AVISource("H:\test.avi",audio=false)
FreezeFrame(0,1,1)
ChangeFPS(60000, 1001) # or (50, 1)
SeparateFields()
SelectEvery(4, 0, 3)
Weave()
BicubicResize(720,480,0.0,0.6,5,0,567,416)
AddBorders(0,0,0,0)
ConvertToYUY2()

Also, what would be the appropriate script to simulate DGPulldown's 23.976->25 fps?

Thanks :)

foxyshadis
1st November 2005, 01:19
Resize after ivtc/deinterlace and before tc/interlacing. In fact those should usually be the first and last steps if being done. If at all possible, do the resizing in progressive mode, only resize interlaced if it can't be avoided (and be sure to use interlaced resize in that case).

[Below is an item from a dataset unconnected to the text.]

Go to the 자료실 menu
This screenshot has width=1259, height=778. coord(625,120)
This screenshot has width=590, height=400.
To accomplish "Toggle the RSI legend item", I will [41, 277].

Since you apparently start out progressive, resize and convert to yuy2 first. yuy2 is preferred for interlaced video because you won't get as much chroma bleed.

(Why the zero-width addborders?)

scharfis_brain
1st November 2005, 01:38
do converttoyuy2() BEFORE separatefields()

Matthew
1st November 2005, 01:59
Thanks for the replies.

foxyshadis the zero-width addborders is there because I copied/pasted from an autogenerated script and didn't delete that line.

So I take it this will do:
AVISource("H:\test.avi",audio=false)
#deinterlace etc if required
FreezeFrame(0,1,1)
BicubicResize(720,480,0.0,0.6,5,0,567,416)
AddBorders(0,0,0,0)
ChangeFPS(60000, 1001) # or (50, 1)
ConvertToYUY2()
SeparateFields()
SelectEvery(4, 0, 3)
Weave()

And ooops, I just realised that I was already given the answer for 23.976->25 fps ;o

IanB
1st November 2005, 22:39
AVISource("H:\test.avi",audio=false)
#deinterlace etc if required
FreezeFrame(0,1,1) # Zero cost
BicubicResize(720,480,0.0,0.6,5,0,567,416) # H & V Resize
AddBorders(0,0,0,0) # No-op (normally 1 blit + border fill)
ConvertToYUY2() # Fmt xlate
ChangeFPS(60000, 1001) # or (50, 1) # Zero cost
SeparateFields() # Zero cost
SelectEvery(4, 0, 3) # Zero cost
Weave() # 2 blitsDo the ConvertToYUY2 before the ChangeFPS it will be quite a bit faster. ChangeFPS returns the same video frame multiple times, the next filter in sequence does not have knowledge of this so it must operate on every frame, so in your case would be doing 2.5 times more ConvertToYUY2's.

Also for maximum speed do the Resize and AddBorders in the fastest colorspace (YV12, YUY2, RGB32 then RGB24). i.e if the input were RGB then do the ConvertToYUY2 first, if YV12 then as it is.

I have include the approximate cost of each filter stage. Zero cost filters just do pointer arithmetic they do not process any data, there may be the hidden cost of a blit with multipath scripts (your one is linear) if the next filter in the chain does a MakeWriteable().